── EXCERPT PROVIDED ──

Employers could potentially avoid costly litigation and civil penalties for wage-and-hour violations under a pilot program announced by the Department of Labor on Tuesday.
The Payroll Audit Independent Determination, or PAID, program is designed to expedite the resolution of overtime and minimum wage violations under the Fair Labor Standards Act, or FLSA.
The goal is for workers to receive back wages they are owed faster and without having to pay costly litigation expenses and attorneys’ fees, the DOL said.
But the program would also give relief to employers, allowing them to resolve wage issues without facing penalties or the cost of battling wage-and-hour complaints in court.
“If an employer comes forward and says, ‘I made a mistake,’ we should make it simple to pay up,” said labor secretary Alexander Acosta at a Congressional hearing on Tuesday, according to the Wall Street Journal.
After piloting the program nationally for six months, officials will evaluate and determine whether it will be made permanent.

───
── INFORMATION GIVEN ──

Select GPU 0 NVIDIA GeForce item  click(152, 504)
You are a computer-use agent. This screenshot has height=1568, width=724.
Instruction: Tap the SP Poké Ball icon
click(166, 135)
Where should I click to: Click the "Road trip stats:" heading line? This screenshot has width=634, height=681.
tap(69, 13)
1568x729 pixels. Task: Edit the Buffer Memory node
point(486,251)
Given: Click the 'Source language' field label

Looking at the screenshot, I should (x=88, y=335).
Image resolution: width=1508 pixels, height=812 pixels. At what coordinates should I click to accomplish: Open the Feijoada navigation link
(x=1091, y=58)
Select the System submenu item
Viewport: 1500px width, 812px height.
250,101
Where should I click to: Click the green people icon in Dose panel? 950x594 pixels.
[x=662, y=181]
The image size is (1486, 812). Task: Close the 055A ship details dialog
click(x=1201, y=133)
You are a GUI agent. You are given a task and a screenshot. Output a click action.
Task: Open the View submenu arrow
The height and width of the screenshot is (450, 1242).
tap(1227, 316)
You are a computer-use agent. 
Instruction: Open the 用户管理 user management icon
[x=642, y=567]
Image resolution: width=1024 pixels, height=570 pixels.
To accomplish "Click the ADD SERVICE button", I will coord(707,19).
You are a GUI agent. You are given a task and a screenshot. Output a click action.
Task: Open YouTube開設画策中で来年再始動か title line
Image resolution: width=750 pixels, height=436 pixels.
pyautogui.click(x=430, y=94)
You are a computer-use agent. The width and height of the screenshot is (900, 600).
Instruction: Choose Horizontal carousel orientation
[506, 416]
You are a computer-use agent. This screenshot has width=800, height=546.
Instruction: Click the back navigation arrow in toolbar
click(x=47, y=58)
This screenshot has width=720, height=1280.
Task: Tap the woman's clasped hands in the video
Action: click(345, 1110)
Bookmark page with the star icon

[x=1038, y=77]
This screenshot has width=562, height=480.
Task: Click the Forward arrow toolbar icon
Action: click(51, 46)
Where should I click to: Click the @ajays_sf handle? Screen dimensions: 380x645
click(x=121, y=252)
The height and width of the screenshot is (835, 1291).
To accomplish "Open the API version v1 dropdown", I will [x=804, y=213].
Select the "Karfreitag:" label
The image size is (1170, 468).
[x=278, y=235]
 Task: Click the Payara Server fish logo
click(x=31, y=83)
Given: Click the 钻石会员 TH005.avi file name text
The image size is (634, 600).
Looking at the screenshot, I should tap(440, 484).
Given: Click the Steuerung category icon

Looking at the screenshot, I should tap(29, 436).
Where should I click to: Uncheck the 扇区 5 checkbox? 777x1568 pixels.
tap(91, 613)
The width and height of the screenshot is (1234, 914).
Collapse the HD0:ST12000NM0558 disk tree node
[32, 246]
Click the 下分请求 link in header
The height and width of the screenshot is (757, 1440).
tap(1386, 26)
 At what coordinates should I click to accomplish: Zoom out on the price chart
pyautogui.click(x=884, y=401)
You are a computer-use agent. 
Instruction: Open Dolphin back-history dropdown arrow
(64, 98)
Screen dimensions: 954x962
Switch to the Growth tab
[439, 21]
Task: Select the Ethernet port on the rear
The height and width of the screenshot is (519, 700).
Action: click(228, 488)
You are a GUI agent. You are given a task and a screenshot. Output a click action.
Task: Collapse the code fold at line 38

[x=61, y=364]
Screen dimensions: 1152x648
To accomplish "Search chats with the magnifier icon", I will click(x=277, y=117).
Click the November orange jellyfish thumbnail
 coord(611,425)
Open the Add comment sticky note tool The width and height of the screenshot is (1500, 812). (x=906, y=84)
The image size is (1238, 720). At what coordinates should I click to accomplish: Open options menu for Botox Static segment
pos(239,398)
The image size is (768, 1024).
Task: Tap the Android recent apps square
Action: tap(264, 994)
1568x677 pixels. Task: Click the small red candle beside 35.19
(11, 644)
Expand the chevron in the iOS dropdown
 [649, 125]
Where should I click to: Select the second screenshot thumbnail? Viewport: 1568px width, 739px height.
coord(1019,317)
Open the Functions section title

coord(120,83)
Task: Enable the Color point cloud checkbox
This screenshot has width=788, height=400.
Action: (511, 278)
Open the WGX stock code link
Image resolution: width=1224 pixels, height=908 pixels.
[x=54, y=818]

───

### TASK SET
**a)** According to the article on the PAID program, how long will the program be piloted nationally before officials decide whether to make it permanent?
**b)** Reproduce the passage of the article on the PAID program that begins at the words "Employers could potentially" and stops after the words "complaints in court.".

### SOLUTION LIST
**a)** Six months.

**b)**
Employers could potentially avoid costly litigation and civil penalties for wage-and-hour violations under a pilot program announced by the Department of Labor on Tuesday.
The Payroll Audit Independent Determination, or PAID, program is designed to expedite the resolution of overtime and minimum wage violations under the Fair Labor Standards Act, or FLSA.
The goal is for workers to receive back wages they are owed faster and without having to pay costly litigation expenses and attorneys’ fees, the DOL said.
But the program would also give relief to employers, allowing them to resolve wage issues without facing penalties or the cost of battling wage-and-hour complaints in court.